雇用環境が特に厳しいのは観光関連だ。労働力調査によると、ホテルやレストランなど宿泊・飲食サービス業の就業者数は5カ月連続で前年を下回り、産業別の休業者数も79万人と最多となった。観光業の比率が高い沖縄県は全国で唯一、就業地別の求人倍率が1倍を切る。
一方、5月の労働力調査では、4月に休業していた人のうち、44%が仕事に復帰したことも判明。仕事がなくなった人は6.6%で、残りの約半分は依然として休業が続いている。4月の休業者数は過去最多の597万人を記録し、失業者の急増が懸念されていた。

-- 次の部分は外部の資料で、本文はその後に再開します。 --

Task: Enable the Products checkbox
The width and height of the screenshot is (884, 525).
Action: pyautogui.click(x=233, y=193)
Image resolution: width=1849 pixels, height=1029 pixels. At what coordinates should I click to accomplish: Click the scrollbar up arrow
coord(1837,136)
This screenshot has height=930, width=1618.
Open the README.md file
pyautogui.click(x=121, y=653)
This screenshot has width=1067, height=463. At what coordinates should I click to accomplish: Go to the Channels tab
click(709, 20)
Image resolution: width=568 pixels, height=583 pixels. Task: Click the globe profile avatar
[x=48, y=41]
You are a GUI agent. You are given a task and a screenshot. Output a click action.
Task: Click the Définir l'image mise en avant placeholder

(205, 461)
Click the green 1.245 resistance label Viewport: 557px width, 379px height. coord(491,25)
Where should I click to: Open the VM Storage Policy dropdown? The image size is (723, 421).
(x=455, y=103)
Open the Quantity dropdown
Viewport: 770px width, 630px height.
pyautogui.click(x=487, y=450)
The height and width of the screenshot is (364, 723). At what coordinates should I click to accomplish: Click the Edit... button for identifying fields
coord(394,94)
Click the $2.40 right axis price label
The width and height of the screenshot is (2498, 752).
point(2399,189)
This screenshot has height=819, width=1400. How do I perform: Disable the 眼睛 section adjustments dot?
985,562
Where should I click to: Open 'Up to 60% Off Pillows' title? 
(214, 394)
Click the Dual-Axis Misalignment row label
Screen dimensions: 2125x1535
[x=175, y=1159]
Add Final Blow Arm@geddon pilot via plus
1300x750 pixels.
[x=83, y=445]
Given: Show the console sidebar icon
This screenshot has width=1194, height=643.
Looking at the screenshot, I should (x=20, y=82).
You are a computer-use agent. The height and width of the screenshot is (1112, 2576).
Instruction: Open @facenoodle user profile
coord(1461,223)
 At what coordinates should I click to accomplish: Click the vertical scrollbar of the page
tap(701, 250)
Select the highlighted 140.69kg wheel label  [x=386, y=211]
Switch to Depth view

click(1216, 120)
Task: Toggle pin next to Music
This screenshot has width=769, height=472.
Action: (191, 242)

5月の有効求人倍率は過去2番目の急落だったが、緊急事態宣言の解除に伴い、求職活動を再開した人が増えたことが倍率の低下につながった面もある。季節調整値では就業者数や新規求人数がプラスに転じており、厚労省は「4月に比べ経済活動が再開し、明るい動きも見られる」と指摘した。